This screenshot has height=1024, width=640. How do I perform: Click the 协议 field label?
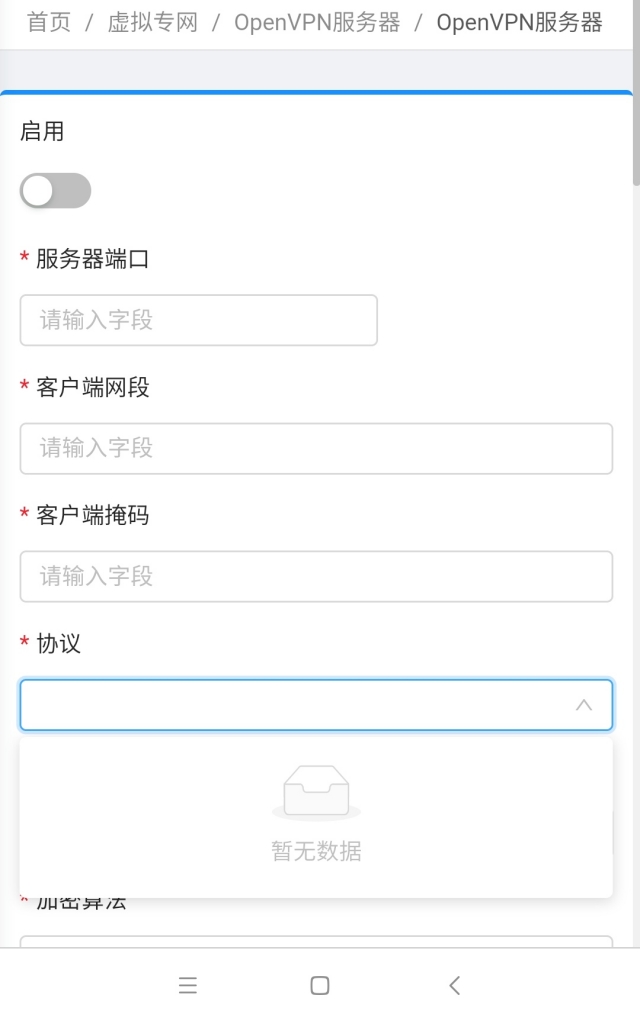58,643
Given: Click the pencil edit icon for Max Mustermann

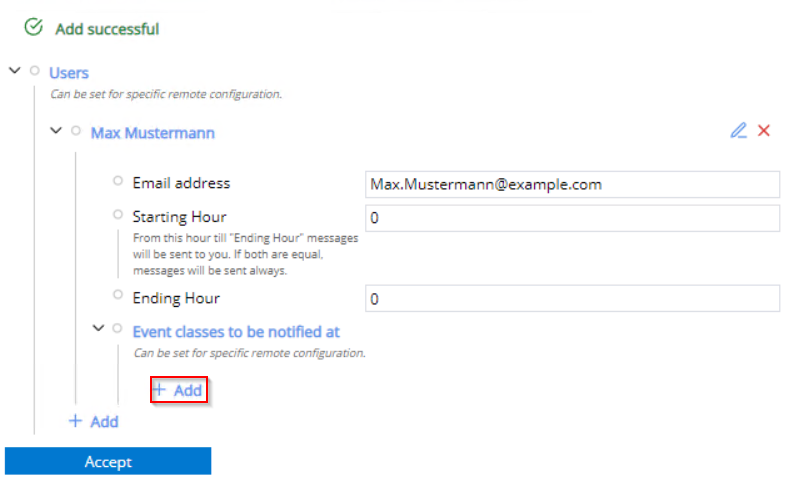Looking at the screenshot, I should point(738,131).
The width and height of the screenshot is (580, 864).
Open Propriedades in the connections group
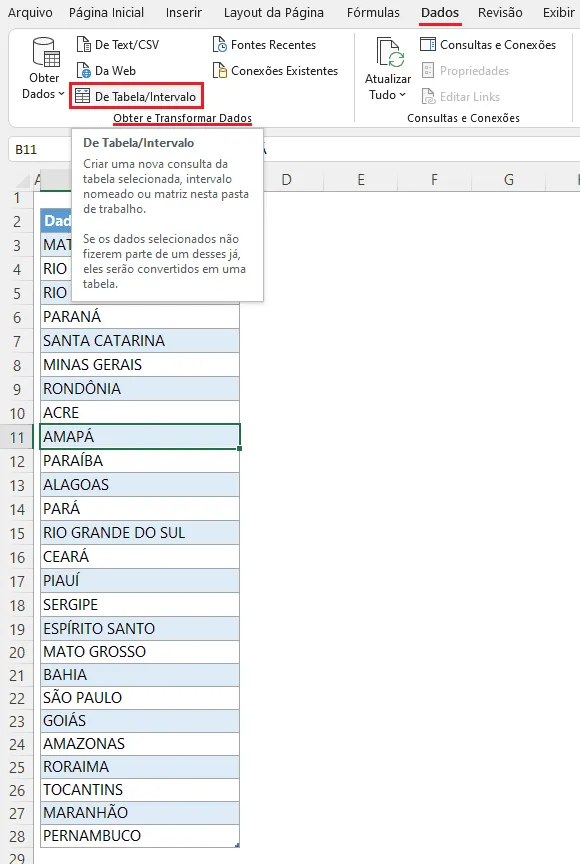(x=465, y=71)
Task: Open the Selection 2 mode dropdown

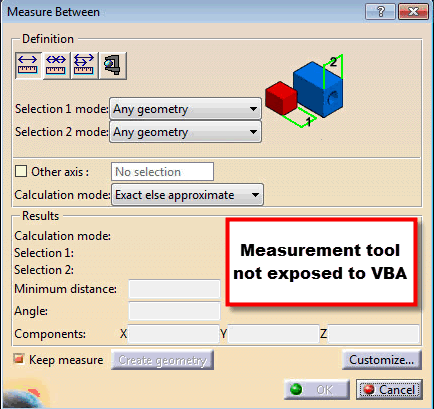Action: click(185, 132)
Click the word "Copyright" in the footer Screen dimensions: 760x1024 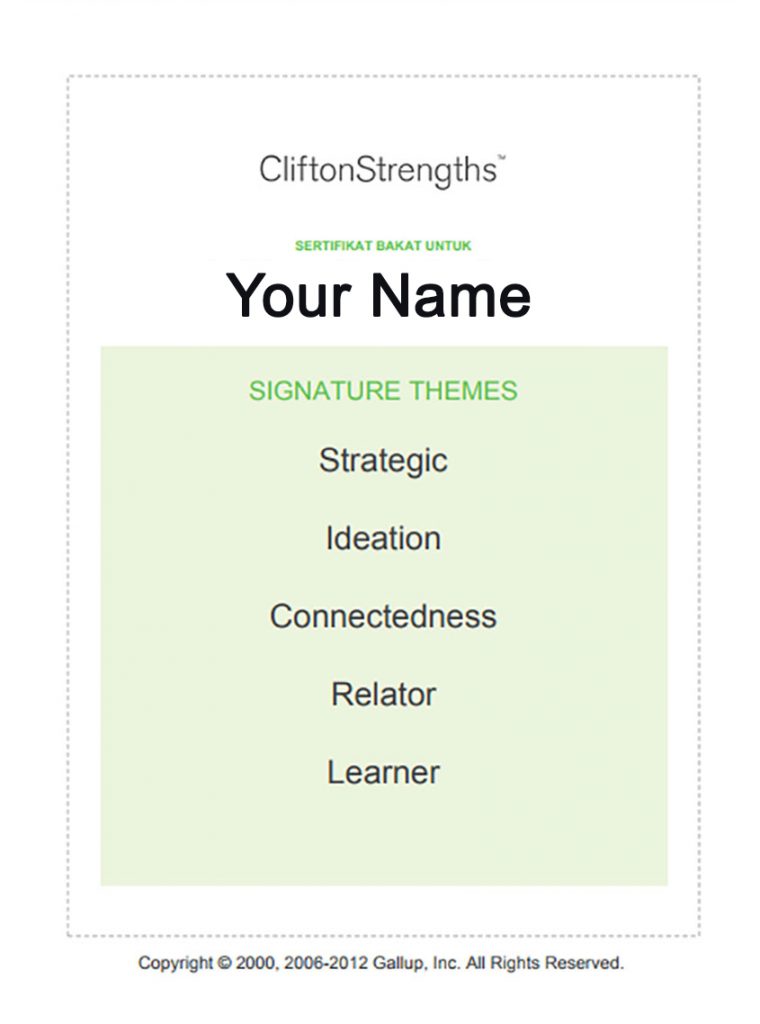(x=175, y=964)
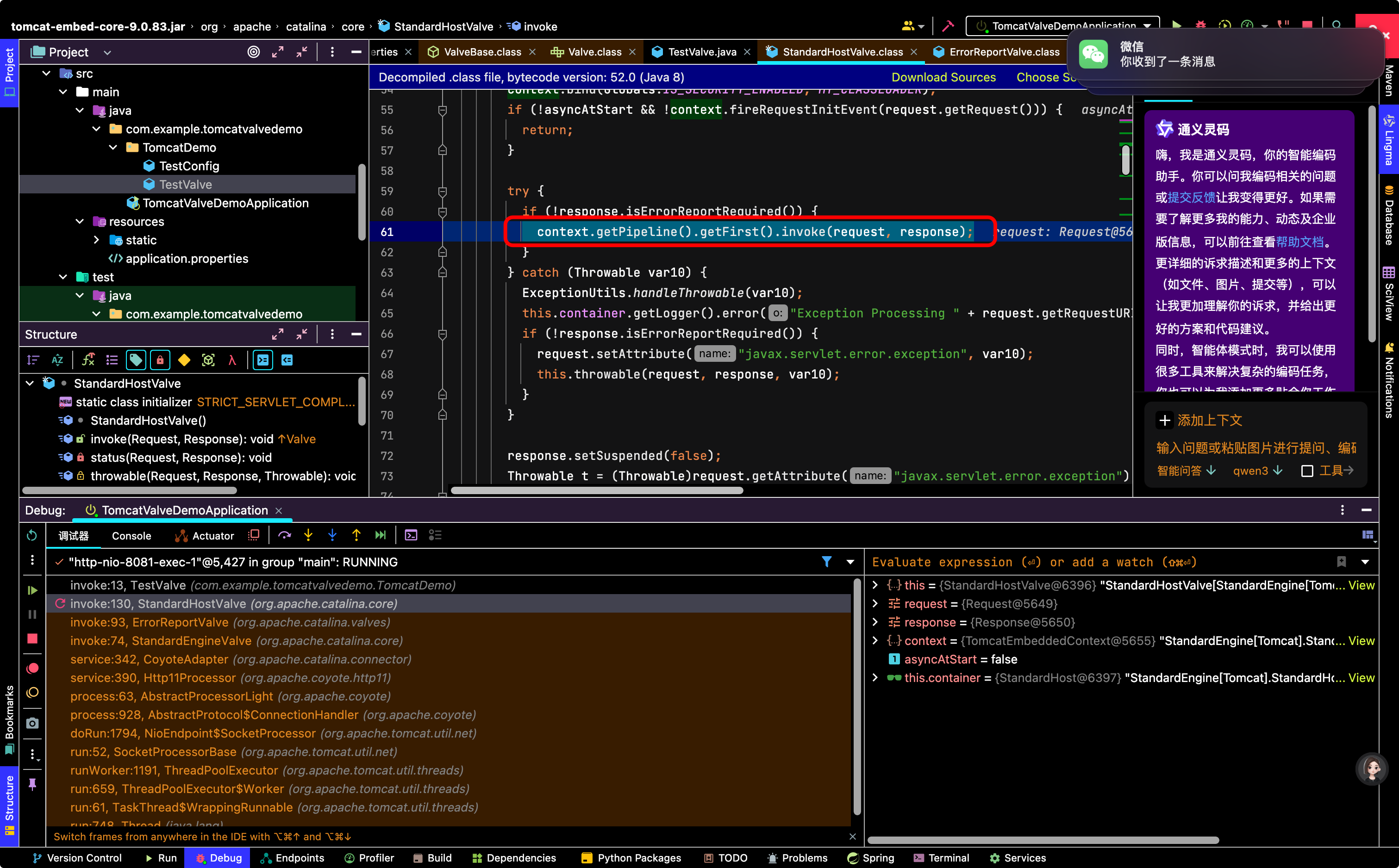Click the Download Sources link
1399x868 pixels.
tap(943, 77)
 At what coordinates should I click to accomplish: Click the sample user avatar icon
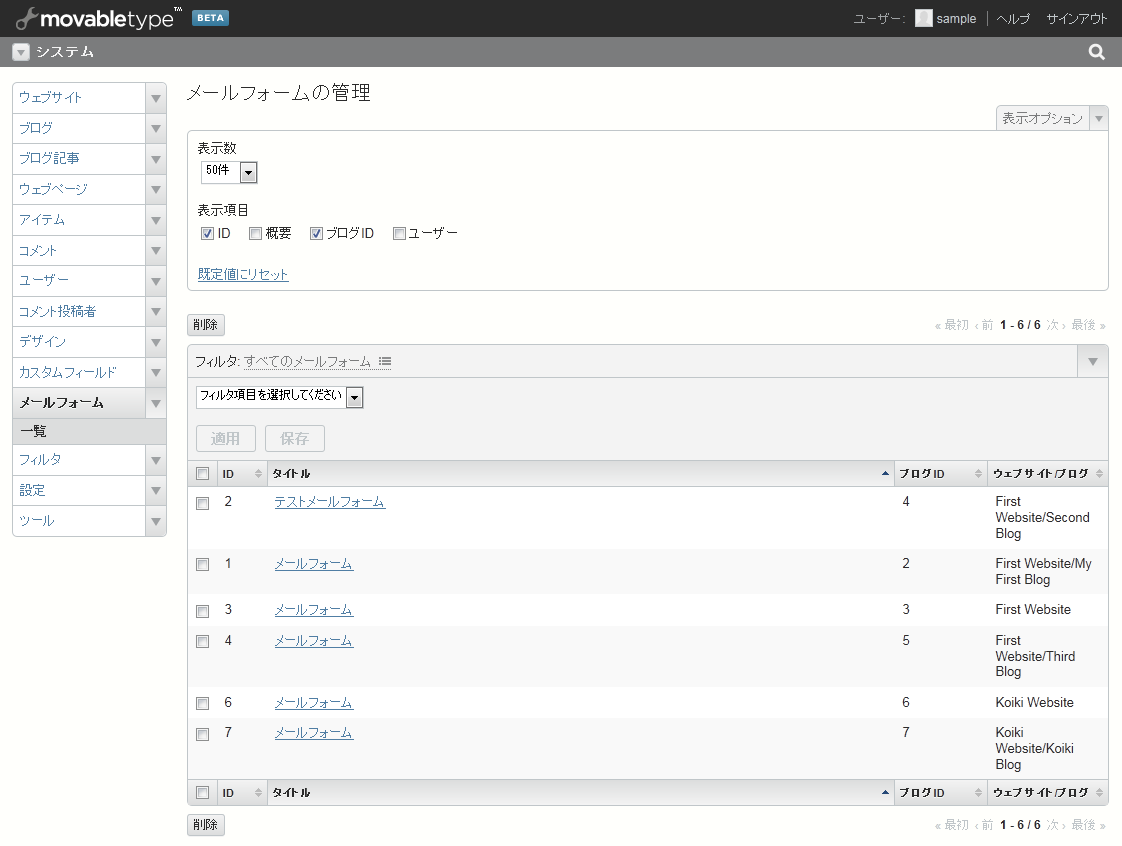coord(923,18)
════
• _Task objective_: From the line containing "At what coordinates" down to the final line of the material, restate every line word for word, and only those; drop the pictures.

• _Answer to the problem_:
 At what coordinates should I click to accomplish: Click the sample user avatar icon
coord(923,18)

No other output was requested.